Grandmother returned to her hometown only once after immigrating to America. She returns to spend more time in Hong Kong, a place with better memories. As an aimless young adult, I went along with her to visit her high school classmates; not much else to do over the summer. We met her oldest friend, Daphne, to eat at Maxim’s. It’s a special occasion—a reunion—and I like chicken feet, so to please everyone we got two kinds: classic and a savory, garlicky type dark with vinegar. I remember stripping the tendons from the bone with my teeth, mouth eager, technique admirable. I’m thinking of going to Shenzhen for a day, I told them. I want to see it. There’s no need, they said. It’s a city with no history, no memories; the name means deep ditches and now it’s just skyscrapers, gleaming and gorgeous and impersonal.

This is typical of the fierce pride that defines inter-city rivalries, so I drop it, focusing on the bones littering our plates.
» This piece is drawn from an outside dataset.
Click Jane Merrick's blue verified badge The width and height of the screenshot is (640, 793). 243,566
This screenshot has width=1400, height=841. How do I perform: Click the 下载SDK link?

With Daphne, grandmother reminisces about when the Star Ferry was the easiest way to get to Central, the time Dorothy fell into the harbor. They are insistent on using their English names, holding onto that memory like a life preserver, a tether to what must remain. But I am naïve. Kowloon doesn’t seem like it’s changed much since Chungking Express was filmed: trinket and wholesale shops run by South Asians dot the alleys near Chungking Mansions. Diners still offer simple spam and egg sandwiches, macaroni soup in chicken broth, cups of rich milk tea. The same tastes, textures, flavors, moments woven into their lives from when they were nursing students are all still there. And they are here. But for my grandmother, seventy years later (give or take) Hong Kong’s sprouted a forest of skyscrapers, Beijing is all shopping malls, and Shenzhen glitters on the other side of the strait, a Special Economic Zone, a competitor, a fever dream. A part of the metropolis that swallowed our ancestral home whole.


Port Arthur

Hong Kong maintains its dignity. Here, see the ferry, the Peninsula, the stock markets, the shopping malls, all opened up within twenty-four hours of a super typhoon. Or so the tour guide on Lantau Island told us while we milled through an old-fashioned market, pausing to admire the dried fish. It’s like when I was a little girl, my grandmother says. We mull over what it would take to secret it through customs.

One day, shortly before our flight back to New York, we took the bus out to Port Arthur to visit another one of Grandma’s high school classmates. As the slightly tattered minibus wound along the highway, we could see straight out over the South China Sea. The scent of salt air, warm, fragrant and fresh, filtered in through an open window. We rounded a bend, and the ocean came into view. It was flat, serene, dotted with little green islands and tiny fishing boats, and my grandma looked out and I couldn’t tell if what I saw on the side of her cheek was a drop of sweat, or a tear. Maybe it was a sunny day like today when her father went home, to die.

For our family, Hong Kong’s history is heavy with so many memories that it weeps, the sticky condensation a tangible form of the pain rippling beneath the gleaming shopping malls and pavilions and business as usual. Yet, despite the pain, we are drawn here, three generations of us, again and again over so many years. We jostled over the Pacific on the way home, we flowed through customs at JFK, easy, frictionless. And when we steamed the smuggled fish on top of minced pork, we were there again, again in this recursion, in this returning.